The first line would use the abbreviated journal field. The second line can use any identifying information (ISSN, journal name, journal abbreviation) to look up the correct abbreviation in a list of journal abbreviations (or the journal abbreviation can be generated using an algorithm).
(BIOSIS is a commonly used abbreviation-list in the life sciences, which, very strangely, isn't made available online: http://www.library.illinois.edu/biotech/j-abbrev.html. BTW, can we expect any legal hassle when we'd ship these lists with CSL?)

bdarcus · August 14, 2009

On legal issues, this is part of the reason I'm wondering if this wouldn't be better handled in the periodicals data incubator effort, where there is some infrastructure to ensure the data is truly open. But for the science people here, it couldn't hurt to look into getting access to an open list of these abbreviations.

noksagt · August 14, 2009

I don't think the abbreviation attribute would work: some abbreviation lists are very journal-specific, so there'd be a huge number of values that attribute could take on.

I'm also relatively unconcerned about legal hassles: there are multiple open source projects that ship with abbreviation lists & there are lists that are maintained privately by libraries, at least one of which would likely grant permission for use. The more narrow, journal-specific lists are often too short and lack any sort of novelty to retain a US copyright & the journals would have a material benefit and no material harm from having them adopted. We won't be able to "copy" verbatim from some of the commercial/subscription lists, but I don't think we have to.

Rintze · August 14, 2009

I don't think the abbreviation attribute would work: some abbreviation lists are very journal-specific, so there'd be a huge number of values that attribute could take on.

What if the attribute values would be URIs (e.g. pointing to the periodicals data incubator project resources)?

noksagt · August 14, 2009

What if the attribute values would be URIs (e.g. pointing to the periodicals data incubator project resources)?

I think that should work & is similar to what I proposed.

fbennett · September 21, 2009

Me, writing on August 13th:

In fact, I'll implement it this afternoon. :)

That was a little optimistic, but the new processor does now recognize abbreviation lists. Tests are available here (see items with prefix "abbrevs_").

The tests illustrate the data format of the list (a simple JSON key/value list, with the full name of the journal as key). There's a trivial API for installing a list in the processor, which can be adapted to whatever scheme emerges from this discussion.

EDIT: Adjusted URL of link to tests.

mishas · December 8, 2009

i don't really see a problem with having a per journal (or per set of journals) abbreviation list. host them right along with the csl files and have a field in CSL that specifies the list you'd like to use. have one generic list that is referenced by default if the style can't find the desired list (or don't abbreviate at all in this case).
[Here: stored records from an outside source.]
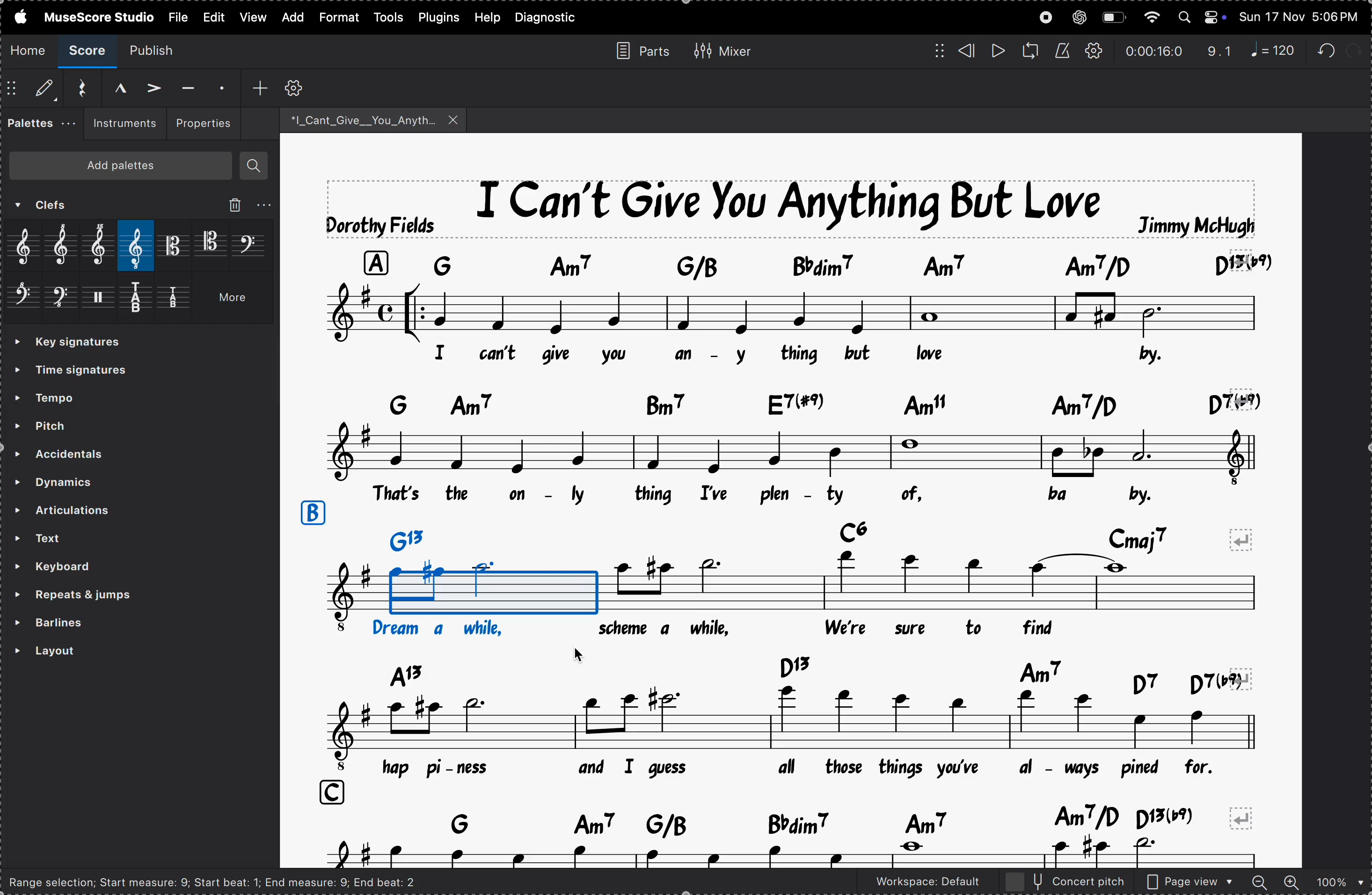 The width and height of the screenshot is (1372, 895). Describe the element at coordinates (120, 124) in the screenshot. I see `instrument` at that location.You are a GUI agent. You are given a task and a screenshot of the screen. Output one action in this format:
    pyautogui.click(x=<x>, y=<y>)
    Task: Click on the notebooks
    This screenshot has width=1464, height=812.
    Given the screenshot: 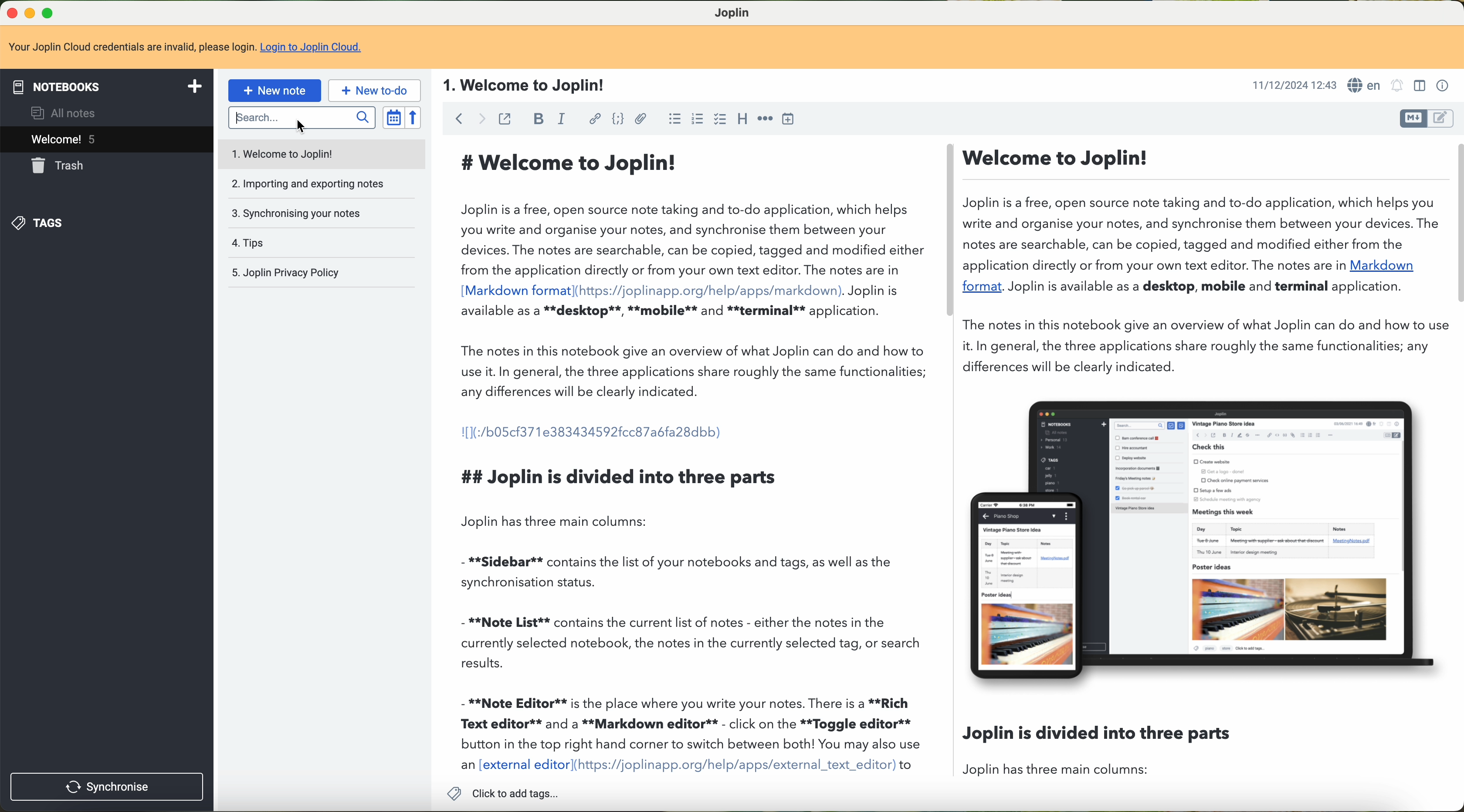 What is the action you would take?
    pyautogui.click(x=105, y=86)
    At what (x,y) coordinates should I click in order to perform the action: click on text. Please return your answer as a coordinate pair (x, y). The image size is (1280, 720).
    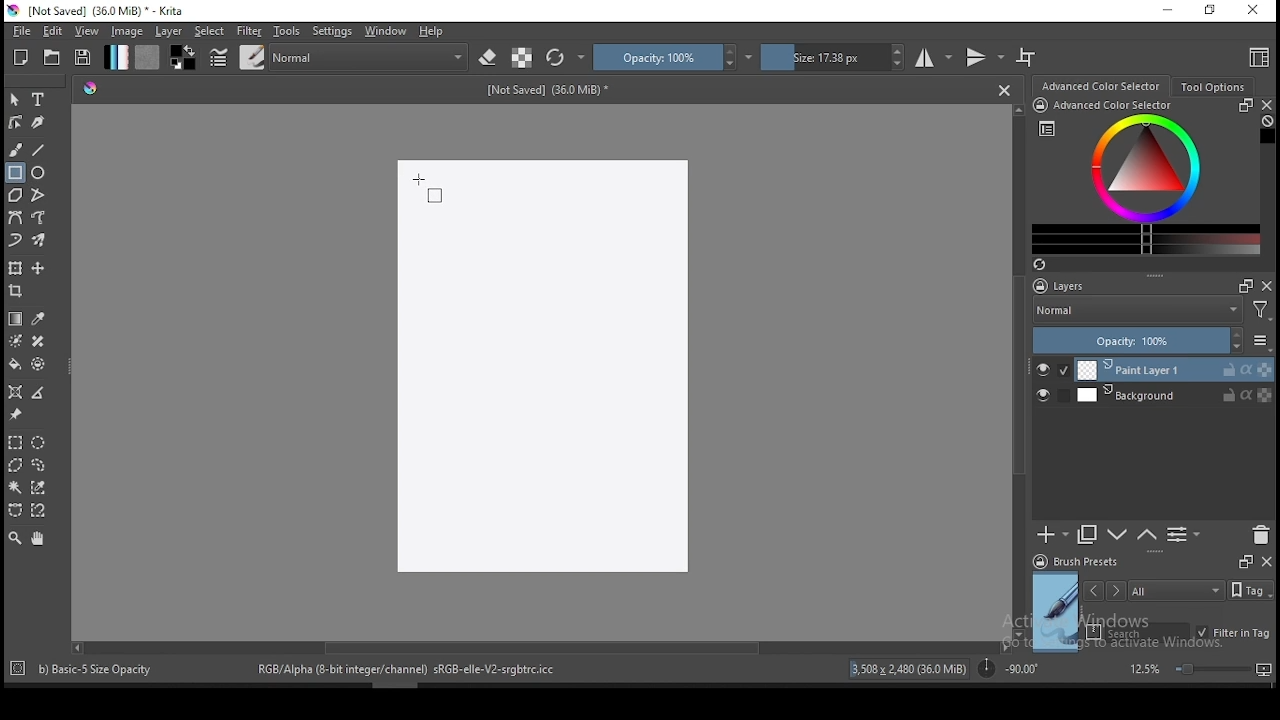
    Looking at the image, I should click on (411, 668).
Most journals will be covered by 2 or 3 lists i am guessing and crowd-sourcing the problem will quickly generate the required lists.

I know it's more work and someone has got to do it, but this really seems like the simplest solution that solves the most problems.

The way things are at the moment is a pretty terrible band-aid solution: without the ability to at least batch edit the abbreviation fields, it's tedious work making sure everything is proper even for a single journal!